#### Instruction
Please set out all of the material below as a numbered list, leaving out the blank lines.

─── Listed records

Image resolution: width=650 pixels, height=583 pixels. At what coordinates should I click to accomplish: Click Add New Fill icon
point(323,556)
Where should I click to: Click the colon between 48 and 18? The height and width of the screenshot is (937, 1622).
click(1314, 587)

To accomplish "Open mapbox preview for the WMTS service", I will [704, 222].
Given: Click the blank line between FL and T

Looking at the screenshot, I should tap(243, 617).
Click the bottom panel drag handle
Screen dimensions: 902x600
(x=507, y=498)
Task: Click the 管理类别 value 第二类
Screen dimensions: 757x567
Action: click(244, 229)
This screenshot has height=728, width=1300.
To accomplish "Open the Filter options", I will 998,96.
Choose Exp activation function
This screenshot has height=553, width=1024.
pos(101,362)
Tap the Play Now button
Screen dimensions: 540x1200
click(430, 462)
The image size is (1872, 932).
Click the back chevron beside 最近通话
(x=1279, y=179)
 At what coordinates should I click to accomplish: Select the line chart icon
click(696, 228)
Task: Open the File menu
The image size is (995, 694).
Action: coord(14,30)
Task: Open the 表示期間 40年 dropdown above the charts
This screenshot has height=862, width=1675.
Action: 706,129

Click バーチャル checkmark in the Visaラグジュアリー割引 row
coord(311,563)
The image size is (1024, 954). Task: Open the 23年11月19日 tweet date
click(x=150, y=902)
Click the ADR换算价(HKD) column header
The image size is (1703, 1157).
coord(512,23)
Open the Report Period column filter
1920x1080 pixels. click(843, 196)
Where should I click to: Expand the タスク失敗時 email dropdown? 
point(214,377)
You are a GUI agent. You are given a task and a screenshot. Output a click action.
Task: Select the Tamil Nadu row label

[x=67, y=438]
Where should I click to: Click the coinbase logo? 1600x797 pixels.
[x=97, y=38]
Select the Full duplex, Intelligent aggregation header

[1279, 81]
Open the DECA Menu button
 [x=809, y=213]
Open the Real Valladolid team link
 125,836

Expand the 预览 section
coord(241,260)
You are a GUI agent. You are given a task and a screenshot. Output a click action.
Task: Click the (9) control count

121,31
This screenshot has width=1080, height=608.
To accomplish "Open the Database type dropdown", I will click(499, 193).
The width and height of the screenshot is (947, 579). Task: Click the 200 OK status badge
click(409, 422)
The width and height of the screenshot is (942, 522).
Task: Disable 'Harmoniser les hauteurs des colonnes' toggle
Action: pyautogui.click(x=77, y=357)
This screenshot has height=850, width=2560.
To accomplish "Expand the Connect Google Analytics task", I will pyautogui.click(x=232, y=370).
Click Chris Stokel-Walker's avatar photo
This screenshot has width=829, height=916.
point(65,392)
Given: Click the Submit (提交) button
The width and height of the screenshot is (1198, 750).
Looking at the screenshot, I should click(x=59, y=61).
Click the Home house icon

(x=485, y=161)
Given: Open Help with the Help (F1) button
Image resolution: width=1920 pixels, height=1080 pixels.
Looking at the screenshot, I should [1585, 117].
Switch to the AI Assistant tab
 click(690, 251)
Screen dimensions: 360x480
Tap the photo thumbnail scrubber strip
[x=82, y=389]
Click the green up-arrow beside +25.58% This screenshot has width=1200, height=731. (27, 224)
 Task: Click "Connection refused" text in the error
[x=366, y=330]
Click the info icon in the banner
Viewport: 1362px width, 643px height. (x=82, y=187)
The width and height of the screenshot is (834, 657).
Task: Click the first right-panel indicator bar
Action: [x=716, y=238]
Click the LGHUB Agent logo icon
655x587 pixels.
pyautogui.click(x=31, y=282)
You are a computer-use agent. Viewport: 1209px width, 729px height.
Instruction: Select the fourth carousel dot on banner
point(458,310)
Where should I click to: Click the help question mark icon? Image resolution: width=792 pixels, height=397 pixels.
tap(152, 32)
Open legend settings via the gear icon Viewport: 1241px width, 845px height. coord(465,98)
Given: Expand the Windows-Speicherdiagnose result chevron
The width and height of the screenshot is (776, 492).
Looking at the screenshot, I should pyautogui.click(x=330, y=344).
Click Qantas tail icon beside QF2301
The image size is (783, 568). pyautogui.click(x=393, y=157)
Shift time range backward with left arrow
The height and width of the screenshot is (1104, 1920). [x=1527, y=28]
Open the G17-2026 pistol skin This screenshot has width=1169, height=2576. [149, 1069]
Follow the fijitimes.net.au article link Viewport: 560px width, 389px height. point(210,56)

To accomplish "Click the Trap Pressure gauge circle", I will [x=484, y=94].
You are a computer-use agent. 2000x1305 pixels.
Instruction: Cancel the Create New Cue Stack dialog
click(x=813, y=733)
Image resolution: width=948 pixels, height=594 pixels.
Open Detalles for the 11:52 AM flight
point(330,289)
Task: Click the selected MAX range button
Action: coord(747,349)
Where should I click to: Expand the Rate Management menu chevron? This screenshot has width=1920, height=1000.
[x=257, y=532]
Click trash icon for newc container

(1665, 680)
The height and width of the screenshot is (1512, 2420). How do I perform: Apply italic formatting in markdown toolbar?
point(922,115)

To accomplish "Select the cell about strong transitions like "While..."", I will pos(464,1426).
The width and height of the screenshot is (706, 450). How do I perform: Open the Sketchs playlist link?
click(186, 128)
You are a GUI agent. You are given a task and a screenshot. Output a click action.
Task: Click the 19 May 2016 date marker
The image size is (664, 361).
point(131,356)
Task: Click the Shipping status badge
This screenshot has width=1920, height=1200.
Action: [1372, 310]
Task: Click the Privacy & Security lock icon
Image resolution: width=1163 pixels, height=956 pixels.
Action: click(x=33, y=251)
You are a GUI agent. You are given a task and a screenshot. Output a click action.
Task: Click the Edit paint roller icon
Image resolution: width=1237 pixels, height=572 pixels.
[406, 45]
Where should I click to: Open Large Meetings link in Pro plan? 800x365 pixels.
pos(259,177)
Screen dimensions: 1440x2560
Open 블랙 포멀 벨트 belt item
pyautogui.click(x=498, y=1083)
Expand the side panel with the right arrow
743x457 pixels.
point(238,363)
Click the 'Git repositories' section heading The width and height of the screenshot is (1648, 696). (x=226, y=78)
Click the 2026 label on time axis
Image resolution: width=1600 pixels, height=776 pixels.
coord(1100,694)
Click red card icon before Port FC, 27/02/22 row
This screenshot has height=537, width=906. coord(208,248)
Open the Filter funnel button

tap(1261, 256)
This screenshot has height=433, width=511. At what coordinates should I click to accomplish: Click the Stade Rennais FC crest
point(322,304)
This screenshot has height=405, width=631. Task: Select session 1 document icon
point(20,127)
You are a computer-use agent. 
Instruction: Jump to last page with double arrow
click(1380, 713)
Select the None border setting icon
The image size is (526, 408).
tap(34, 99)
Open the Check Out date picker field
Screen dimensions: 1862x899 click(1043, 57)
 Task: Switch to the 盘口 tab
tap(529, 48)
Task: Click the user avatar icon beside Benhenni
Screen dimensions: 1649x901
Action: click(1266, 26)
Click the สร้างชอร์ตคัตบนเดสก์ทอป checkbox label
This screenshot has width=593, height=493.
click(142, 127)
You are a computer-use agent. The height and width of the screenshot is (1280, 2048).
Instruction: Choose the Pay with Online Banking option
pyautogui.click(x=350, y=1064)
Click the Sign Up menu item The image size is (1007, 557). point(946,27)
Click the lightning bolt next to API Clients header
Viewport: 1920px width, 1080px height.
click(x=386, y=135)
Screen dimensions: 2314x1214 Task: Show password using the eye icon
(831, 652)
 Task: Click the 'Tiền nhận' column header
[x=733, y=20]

──────

#### Solved problem
1. Image resolution: width=650 pixels, height=583 pixels. At what coordinates should I click to accomplish: Click Add New Fill icon
2. point(323,556)
3. Where should I click to: Click the colon between 48 and 18? The height and width of the screenshot is (937, 1622).
4. click(1314, 587)
5. To accomplish "Open mapbox preview for the WMTS service", I will [704, 222].
6. Given: Click the blank line between FL and T
7. Looking at the screenshot, I should tap(243, 617).
8. Click the bottom panel drag handle
9. Screen dimensions: 902x600
10. (x=507, y=498)
11. Task: Click the 管理类别 value 第二类
12. Screen dimensions: 757x567
13. Action: click(244, 229)
14. This screenshot has height=728, width=1300.
15. To accomplish "Open the Filter options", I will 998,96.
16. Choose Exp activation function
17. This screenshot has height=553, width=1024.
18. pos(101,362)
19. Tap the Play Now button
20. Screen dimensions: 540x1200
21. click(430, 462)
22. The image size is (1872, 932).
23. Click the back chevron beside 最近通话
24. (x=1279, y=179)
25.  At what coordinates should I click to accomplish: Select the line chart icon
26. click(696, 228)
27. Task: Open the File menu
28. The image size is (995, 694).
29. Action: coord(14,30)
30. Task: Open the 表示期間 40年 dropdown above the charts
31. This screenshot has height=862, width=1675.
32. Action: 706,129
33. Click バーチャル checkmark in the Visaラグジュアリー割引 row
34. coord(311,563)
35. The image size is (1024, 954). Task: Open the 23年11月19日 tweet date
36. click(x=150, y=902)
37. Click the ADR换算价(HKD) column header
38. The image size is (1703, 1157).
39. coord(512,23)
40. Open the Report Period column filter
41. 1920x1080 pixels. click(843, 196)
42. Where should I click to: Expand the タスク失敗時 email dropdown? 
43. point(214,377)
44. You are a GUI agent. You are given a task and a screenshot. Output a click action.
45. Task: Select the Tamil Nadu row label
46. [x=67, y=438]
47. Where should I click to: Click the coinbase logo? 1600x797 pixels.
48. [x=97, y=38]
49. Select the Full duplex, Intelligent aggregation header
50. [1279, 81]
51. Open the DECA Menu button
52.  [x=809, y=213]
53. Open the Real Valladolid team link
54.  125,836
55. Expand the 预览 section
56. coord(241,260)
57. You are a GUI agent. You are given a task and a screenshot. Output a click action.
58. Task: Click the (9) control count
59. 121,31
60. This screenshot has width=1080, height=608.
61. To accomplish "Open the Database type dropdown", I will click(499, 193).
62. The width and height of the screenshot is (947, 579). Task: Click the 200 OK status badge
63. click(409, 422)
64. The width and height of the screenshot is (942, 522).
65. Task: Disable 'Harmoniser les hauteurs des colonnes' toggle
66. Action: pyautogui.click(x=77, y=357)
67. This screenshot has height=850, width=2560.
68. To accomplish "Expand the Connect Google Analytics task", I will pyautogui.click(x=232, y=370).
69. Click Chris Stokel-Walker's avatar photo
70. This screenshot has width=829, height=916.
71. point(65,392)
72. Given: Click the Submit (提交) button
73. The width and height of the screenshot is (1198, 750).
74. Looking at the screenshot, I should click(x=59, y=61).
75. Click the Home house icon
76. (x=485, y=161)
77. Given: Open Help with the Help (F1) button
78. Image resolution: width=1920 pixels, height=1080 pixels.
79. Looking at the screenshot, I should [1585, 117].
80. Switch to the AI Assistant tab
81.  click(690, 251)
82. Screen dimensions: 360x480
83. Tap the photo thumbnail scrubber strip
84. [x=82, y=389]
85. Click the green up-arrow beside +25.58% This screenshot has width=1200, height=731. (27, 224)
86.  Task: Click "Connection refused" text in the error
87. [x=366, y=330]
88. Click the info icon in the banner
89. Viewport: 1362px width, 643px height. (x=82, y=187)
90. The width and height of the screenshot is (834, 657).
91. Task: Click the first right-panel indicator bar
92. Action: [x=716, y=238]
93. Click the LGHUB Agent logo icon
94. 655x587 pixels.
95. pyautogui.click(x=31, y=282)
96. You are a computer-use agent. Viewport: 1209px width, 729px height.
97. Instruction: Select the fourth carousel dot on banner
98. point(458,310)
99. Where should I click to: Click the help question mark icon? Image resolution: width=792 pixels, height=397 pixels.
100. tap(152, 32)
101. Open legend settings via the gear icon Viewport: 1241px width, 845px height. coord(465,98)
102. Given: Expand the Windows-Speicherdiagnose result chevron
103. The width and height of the screenshot is (776, 492).
104. Looking at the screenshot, I should pyautogui.click(x=330, y=344).
105. Click Qantas tail icon beside QF2301
106. The image size is (783, 568). pyautogui.click(x=393, y=157)
107. Shift time range backward with left arrow
108. The height and width of the screenshot is (1104, 1920). [x=1527, y=28]
109. Open the G17-2026 pistol skin This screenshot has width=1169, height=2576. [149, 1069]
110. Follow the fijitimes.net.au article link Viewport: 560px width, 389px height. point(210,56)
111. To accomplish "Click the Trap Pressure gauge circle", I will [x=484, y=94].
112. You are a computer-use agent. 2000x1305 pixels.
113. Instruction: Cancel the Create New Cue Stack dialog
114. click(x=813, y=733)
115. Image resolution: width=948 pixels, height=594 pixels.
116. Open Detalles for the 11:52 AM flight
117. point(330,289)
118. Task: Click the selected MAX range button
119. Action: coord(747,349)
120. Where should I click to: Expand the Rate Management menu chevron? This screenshot has width=1920, height=1000.
121. [x=257, y=532]
122. Click trash icon for newc container
123. (1665, 680)
124. The height and width of the screenshot is (1512, 2420). How do I perform: Apply italic formatting in markdown toolbar?
125. point(922,115)
126. To accomplish "Select the cell about strong transitions like "While..."", I will pos(464,1426).
127. The width and height of the screenshot is (706, 450). How do I perform: Open the Sketchs playlist link?
128. click(186, 128)
129. You are a GUI agent. You are given a task and a screenshot. Output a click action.
130. Task: Click the 19 May 2016 date marker
131. The image size is (664, 361).
132. point(131,356)
133. Task: Click the Shipping status badge
134. This screenshot has width=1920, height=1200.
135. Action: [1372, 310]
136. Task: Click the Privacy & Security lock icon
137. Image resolution: width=1163 pixels, height=956 pixels.
138. Action: click(x=33, y=251)
139. You are a GUI agent. You are given a task and a screenshot. Output a click action.
140. Task: Click the Edit paint roller icon
141. Image resolution: width=1237 pixels, height=572 pixels.
142. [406, 45]
143. Where should I click to: Open Large Meetings link in Pro plan? 800x365 pixels.
144. pos(259,177)
145. Screen dimensions: 1440x2560
146. Open 블랙 포멀 벨트 belt item
147. pyautogui.click(x=498, y=1083)
148. Expand the side panel with the right arrow
149. 743x457 pixels.
150. point(238,363)
151. Click the 'Git repositories' section heading The width and height of the screenshot is (1648, 696). (x=226, y=78)
152. Click the 2026 label on time axis
153. Image resolution: width=1600 pixels, height=776 pixels.
154. coord(1100,694)
155. Click red card icon before Port FC, 27/02/22 row
156. This screenshot has height=537, width=906. coord(208,248)
157. Open the Filter funnel button
158. tap(1261, 256)
159. This screenshot has height=433, width=511. At what coordinates should I click to accomplish: Click the Stade Rennais FC crest
160. point(322,304)
161. This screenshot has height=405, width=631. Task: Select session 1 document icon
162. point(20,127)
163. You are a computer-use agent. 
164. Instruction: Jump to last page with double arrow
165. click(1380, 713)
166. Select the None border setting icon
167. The image size is (526, 408).
168. tap(34, 99)
169. Open the Check Out date picker field
170. Screen dimensions: 1862x899 click(1043, 57)
171.  Task: Switch to the 盘口 tab
172. tap(529, 48)
173. Task: Click the user avatar icon beside Benhenni
174. Screen dimensions: 1649x901
175. Action: click(1266, 26)
176. Click the สร้างชอร์ตคัตบนเดสก์ทอป checkbox label
177. This screenshot has width=593, height=493.
178. click(142, 127)
179. You are a computer-use agent. The height and width of the screenshot is (1280, 2048).
180. Instruction: Choose the Pay with Online Banking option
181. pyautogui.click(x=350, y=1064)
182. Click the Sign Up menu item The image size is (1007, 557). point(946,27)
183. Click the lightning bolt next to API Clients header
184. Viewport: 1920px width, 1080px height.
185. click(x=386, y=135)
186. Screen dimensions: 2314x1214 Task: Show password using the eye icon
187. (831, 652)
188.  Task: Click the 'Tiền nhận' column header
189. [x=733, y=20]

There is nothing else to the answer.